Posttraumatic Growth and Its Dimensions in the Mothers of Children with Cancer

Document Type: Original article

Authors

1 Department of Pediatric Nursing, School of Nursing and Midwifery, Shahid Beheshti University of Medical Sciences, Tehran, Iran

2 Gastroenterology and Liver Diseases Research Center, Research Institute for Gastroenterology and Liver Diseases, Shahid Beheshti University of Medical Sciences, Tehran, Iran

Abstract

Background: Posttraumatic growth resulting from a stressful factor such as the diagnosis and treatment of cancer can positively affect various aspects of a mother’s life as the child’s main caregiver.

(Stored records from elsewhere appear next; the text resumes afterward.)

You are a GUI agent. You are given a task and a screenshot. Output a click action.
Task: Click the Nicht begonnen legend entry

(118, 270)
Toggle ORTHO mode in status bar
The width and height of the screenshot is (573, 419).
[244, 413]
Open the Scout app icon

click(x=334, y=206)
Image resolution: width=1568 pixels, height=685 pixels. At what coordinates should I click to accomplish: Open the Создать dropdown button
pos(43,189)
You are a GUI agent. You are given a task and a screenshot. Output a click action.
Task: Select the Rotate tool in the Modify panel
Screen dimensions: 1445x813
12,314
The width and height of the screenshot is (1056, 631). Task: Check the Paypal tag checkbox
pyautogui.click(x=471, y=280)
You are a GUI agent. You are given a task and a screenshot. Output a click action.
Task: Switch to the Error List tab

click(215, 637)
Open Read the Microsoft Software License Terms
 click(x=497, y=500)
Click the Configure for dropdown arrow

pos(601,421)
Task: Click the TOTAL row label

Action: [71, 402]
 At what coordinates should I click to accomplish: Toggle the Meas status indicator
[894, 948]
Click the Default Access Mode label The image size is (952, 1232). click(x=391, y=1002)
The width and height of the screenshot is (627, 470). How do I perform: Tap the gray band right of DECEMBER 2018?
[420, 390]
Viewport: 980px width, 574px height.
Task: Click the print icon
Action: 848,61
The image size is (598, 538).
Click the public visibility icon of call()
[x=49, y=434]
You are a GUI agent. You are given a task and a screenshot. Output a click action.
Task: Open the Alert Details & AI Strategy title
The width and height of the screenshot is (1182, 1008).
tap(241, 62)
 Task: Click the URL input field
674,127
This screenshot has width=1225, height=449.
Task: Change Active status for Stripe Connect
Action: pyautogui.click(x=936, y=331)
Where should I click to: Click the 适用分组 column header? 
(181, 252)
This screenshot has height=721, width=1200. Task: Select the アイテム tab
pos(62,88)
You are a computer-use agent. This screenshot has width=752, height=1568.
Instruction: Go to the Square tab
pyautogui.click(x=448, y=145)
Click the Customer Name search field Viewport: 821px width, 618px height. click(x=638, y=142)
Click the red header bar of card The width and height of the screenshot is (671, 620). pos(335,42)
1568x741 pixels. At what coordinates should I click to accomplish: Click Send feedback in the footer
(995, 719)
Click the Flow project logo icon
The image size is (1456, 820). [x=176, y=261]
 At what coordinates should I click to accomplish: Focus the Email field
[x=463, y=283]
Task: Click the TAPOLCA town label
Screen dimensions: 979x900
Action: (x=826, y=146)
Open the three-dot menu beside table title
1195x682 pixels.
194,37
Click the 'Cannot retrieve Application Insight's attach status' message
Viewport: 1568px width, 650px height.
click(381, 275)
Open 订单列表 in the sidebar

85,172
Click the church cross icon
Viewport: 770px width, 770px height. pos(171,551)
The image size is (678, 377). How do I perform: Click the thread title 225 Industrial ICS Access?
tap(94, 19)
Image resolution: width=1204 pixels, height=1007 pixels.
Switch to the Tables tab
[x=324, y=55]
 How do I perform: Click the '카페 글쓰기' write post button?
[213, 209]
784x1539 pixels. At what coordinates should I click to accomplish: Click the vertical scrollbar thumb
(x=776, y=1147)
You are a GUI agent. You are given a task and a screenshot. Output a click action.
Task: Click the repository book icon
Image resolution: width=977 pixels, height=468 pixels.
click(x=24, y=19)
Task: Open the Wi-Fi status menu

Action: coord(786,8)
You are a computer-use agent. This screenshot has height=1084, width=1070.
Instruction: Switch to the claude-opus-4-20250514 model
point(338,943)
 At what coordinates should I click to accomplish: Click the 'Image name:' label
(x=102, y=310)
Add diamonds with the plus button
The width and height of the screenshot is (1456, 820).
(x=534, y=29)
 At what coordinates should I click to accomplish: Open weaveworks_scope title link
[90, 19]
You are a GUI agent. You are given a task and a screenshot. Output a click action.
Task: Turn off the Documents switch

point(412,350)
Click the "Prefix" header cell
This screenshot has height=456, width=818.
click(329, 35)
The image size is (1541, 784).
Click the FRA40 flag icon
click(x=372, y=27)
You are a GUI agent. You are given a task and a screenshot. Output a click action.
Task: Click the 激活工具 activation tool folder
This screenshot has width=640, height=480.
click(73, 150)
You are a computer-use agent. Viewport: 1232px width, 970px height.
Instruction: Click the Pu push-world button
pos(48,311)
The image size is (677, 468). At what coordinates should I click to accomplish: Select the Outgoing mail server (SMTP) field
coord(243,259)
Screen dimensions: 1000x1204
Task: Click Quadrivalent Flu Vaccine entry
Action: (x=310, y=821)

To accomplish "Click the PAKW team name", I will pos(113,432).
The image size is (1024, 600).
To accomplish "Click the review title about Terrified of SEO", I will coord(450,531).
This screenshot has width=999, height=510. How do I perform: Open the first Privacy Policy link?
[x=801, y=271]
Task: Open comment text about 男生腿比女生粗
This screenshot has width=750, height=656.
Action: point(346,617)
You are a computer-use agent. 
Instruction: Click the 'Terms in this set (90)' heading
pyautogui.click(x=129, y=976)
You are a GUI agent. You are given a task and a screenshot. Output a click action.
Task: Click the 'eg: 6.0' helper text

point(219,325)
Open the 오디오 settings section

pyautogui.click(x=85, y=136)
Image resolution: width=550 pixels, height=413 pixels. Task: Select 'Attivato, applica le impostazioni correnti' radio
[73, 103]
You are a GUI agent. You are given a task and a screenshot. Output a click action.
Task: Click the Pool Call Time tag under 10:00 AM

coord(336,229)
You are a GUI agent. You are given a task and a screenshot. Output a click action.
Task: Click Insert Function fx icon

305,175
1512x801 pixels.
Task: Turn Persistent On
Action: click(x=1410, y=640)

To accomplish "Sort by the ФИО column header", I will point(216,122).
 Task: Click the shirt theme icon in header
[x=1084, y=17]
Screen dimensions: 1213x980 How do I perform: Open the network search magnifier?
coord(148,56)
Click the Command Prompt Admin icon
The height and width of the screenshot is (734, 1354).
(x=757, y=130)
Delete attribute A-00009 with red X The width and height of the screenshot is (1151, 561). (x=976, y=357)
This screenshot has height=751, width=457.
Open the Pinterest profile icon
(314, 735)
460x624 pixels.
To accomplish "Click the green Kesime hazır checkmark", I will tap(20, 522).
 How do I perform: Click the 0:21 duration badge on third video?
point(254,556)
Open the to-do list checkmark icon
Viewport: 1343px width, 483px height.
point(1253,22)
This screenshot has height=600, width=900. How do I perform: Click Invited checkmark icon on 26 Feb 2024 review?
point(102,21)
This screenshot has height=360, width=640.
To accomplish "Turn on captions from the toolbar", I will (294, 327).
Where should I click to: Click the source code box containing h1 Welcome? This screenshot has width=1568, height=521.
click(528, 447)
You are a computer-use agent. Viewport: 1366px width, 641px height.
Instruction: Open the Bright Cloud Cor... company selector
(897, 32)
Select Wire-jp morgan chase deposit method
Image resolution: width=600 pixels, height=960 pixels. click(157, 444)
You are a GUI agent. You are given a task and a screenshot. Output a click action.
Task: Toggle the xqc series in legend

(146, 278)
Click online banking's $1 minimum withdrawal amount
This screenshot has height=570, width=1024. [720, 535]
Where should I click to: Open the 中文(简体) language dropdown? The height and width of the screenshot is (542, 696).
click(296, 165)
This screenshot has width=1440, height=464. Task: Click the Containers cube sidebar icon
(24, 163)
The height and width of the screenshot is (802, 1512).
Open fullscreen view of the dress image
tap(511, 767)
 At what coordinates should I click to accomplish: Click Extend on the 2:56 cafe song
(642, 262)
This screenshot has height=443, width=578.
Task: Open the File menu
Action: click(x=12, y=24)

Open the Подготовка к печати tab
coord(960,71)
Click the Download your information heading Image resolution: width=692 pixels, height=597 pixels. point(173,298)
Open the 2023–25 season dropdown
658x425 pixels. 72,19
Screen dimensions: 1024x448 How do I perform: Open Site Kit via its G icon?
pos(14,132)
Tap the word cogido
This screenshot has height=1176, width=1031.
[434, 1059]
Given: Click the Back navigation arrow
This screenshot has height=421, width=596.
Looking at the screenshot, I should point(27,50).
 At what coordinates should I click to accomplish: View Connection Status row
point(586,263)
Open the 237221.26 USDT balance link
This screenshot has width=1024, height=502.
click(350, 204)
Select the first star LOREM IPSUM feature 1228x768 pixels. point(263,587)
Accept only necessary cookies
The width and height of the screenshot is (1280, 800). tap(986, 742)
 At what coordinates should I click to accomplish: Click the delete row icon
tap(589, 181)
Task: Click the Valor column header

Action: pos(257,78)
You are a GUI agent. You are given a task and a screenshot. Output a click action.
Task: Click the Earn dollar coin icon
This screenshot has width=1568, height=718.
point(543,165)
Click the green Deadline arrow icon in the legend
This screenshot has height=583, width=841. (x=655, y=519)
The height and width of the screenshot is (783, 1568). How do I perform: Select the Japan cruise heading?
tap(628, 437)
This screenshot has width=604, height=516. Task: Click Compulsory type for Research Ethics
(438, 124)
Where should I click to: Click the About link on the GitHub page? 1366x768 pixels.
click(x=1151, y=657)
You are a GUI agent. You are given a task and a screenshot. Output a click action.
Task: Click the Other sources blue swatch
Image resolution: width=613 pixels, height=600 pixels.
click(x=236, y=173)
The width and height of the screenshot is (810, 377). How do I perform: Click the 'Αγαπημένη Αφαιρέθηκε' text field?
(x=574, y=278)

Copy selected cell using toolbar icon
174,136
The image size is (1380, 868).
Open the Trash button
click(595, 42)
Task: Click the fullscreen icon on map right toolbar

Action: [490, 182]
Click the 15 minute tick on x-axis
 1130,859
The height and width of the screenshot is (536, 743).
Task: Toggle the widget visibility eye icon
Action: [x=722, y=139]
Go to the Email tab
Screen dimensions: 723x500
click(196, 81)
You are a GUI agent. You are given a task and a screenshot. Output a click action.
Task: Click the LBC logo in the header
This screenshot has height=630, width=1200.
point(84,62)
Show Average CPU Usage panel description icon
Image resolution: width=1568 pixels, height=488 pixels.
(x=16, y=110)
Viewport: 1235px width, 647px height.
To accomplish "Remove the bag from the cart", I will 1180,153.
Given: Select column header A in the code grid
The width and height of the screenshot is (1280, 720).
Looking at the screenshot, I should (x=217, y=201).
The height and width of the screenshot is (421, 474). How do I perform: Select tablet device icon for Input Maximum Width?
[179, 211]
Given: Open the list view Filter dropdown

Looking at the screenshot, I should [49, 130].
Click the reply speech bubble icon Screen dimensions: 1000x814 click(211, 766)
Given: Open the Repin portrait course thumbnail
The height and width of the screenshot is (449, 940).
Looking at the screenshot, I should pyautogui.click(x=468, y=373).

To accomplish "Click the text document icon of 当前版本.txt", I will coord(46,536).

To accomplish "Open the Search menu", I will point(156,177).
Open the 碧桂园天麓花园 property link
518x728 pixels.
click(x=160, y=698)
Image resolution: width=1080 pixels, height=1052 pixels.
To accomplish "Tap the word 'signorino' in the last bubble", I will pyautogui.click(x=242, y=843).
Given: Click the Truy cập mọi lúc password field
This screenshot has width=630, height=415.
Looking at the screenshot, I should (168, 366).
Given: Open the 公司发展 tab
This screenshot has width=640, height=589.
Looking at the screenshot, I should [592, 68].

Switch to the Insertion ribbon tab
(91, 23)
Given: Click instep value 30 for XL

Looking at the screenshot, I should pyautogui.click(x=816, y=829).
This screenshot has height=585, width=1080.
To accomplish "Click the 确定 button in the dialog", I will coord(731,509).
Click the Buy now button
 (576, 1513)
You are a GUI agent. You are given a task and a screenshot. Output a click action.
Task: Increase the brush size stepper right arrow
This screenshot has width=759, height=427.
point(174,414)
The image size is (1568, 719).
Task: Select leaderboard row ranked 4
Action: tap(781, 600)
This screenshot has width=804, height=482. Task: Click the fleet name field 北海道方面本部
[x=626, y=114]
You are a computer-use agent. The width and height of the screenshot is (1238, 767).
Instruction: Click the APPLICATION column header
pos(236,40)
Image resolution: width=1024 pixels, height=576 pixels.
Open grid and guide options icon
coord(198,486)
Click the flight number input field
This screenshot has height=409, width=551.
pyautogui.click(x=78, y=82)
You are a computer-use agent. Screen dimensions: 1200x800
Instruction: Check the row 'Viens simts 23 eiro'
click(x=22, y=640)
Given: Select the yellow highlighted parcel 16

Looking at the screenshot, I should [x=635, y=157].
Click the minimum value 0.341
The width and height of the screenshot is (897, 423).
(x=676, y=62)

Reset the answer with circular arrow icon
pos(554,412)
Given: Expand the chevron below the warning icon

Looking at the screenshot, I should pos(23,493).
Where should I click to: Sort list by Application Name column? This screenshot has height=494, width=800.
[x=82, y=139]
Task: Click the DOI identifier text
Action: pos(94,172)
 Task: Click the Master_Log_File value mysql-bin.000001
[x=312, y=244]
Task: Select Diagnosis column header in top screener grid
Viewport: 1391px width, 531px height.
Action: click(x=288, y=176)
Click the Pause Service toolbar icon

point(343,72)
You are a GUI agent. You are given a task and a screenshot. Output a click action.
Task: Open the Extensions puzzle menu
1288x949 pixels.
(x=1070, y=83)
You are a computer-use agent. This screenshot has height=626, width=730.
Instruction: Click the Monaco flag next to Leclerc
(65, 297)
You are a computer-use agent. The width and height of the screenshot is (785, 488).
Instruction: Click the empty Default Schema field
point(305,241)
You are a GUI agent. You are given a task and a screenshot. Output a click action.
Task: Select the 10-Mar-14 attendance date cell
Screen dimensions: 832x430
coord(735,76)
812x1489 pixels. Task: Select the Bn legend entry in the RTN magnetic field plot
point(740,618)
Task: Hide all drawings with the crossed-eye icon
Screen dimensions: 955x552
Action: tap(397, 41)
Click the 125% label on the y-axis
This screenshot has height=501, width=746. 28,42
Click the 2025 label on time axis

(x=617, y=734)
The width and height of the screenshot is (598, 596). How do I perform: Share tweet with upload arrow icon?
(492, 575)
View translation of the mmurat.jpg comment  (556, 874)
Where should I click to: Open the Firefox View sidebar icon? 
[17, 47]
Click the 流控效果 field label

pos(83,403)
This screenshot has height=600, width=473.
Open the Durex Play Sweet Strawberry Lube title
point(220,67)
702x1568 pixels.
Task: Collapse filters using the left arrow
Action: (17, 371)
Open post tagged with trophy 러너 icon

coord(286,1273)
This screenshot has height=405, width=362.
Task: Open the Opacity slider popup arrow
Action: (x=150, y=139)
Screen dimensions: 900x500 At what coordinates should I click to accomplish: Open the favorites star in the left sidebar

The present study aims to determine the level of posttraumatic growth in the mothers of the children with cancer.Methods: In the present descriptive study, the statistical population consisted of the mothers of the children with cancer referring to oncology clinics or hospitalized in the oncology departments of selected hospitals from June 2016 to October 2016. The samples included 180 eligible mothers selected by convenient sampling. The data were collected using “Posttraumatic Growth Inventory” (PTGI) that determines the psychological growth following exposure to traumatic events with 21 items in 5 domains of new possibilities, relationship with others, appreciation of life, personal strength, and spiritual changes and scored by 6-point Likert scale, ranging from 0 to 105; the higher scores indicate greater growth. The data were analyzed in SPSS-20 using descriptive and inferential statistical tests.Results: The mean age of the participating mothers was 34±5.3, 83.3% of whom were housewives. The majority of the children suffered from leukemia, and cancer onset age was between 3 and 6 in 33.9% of the children. The mothers’ mean score of posttraumatic growth was 62.4±18.9, and the highest percentage of scores in various dimensions belonged to “spiritual change” (3.59), “appreciation of life” (3.04), and “relating to others” (3.02).Conclusion: Results showed that the experience of having a child with cancer can lead to posttraumatic growth in mothers.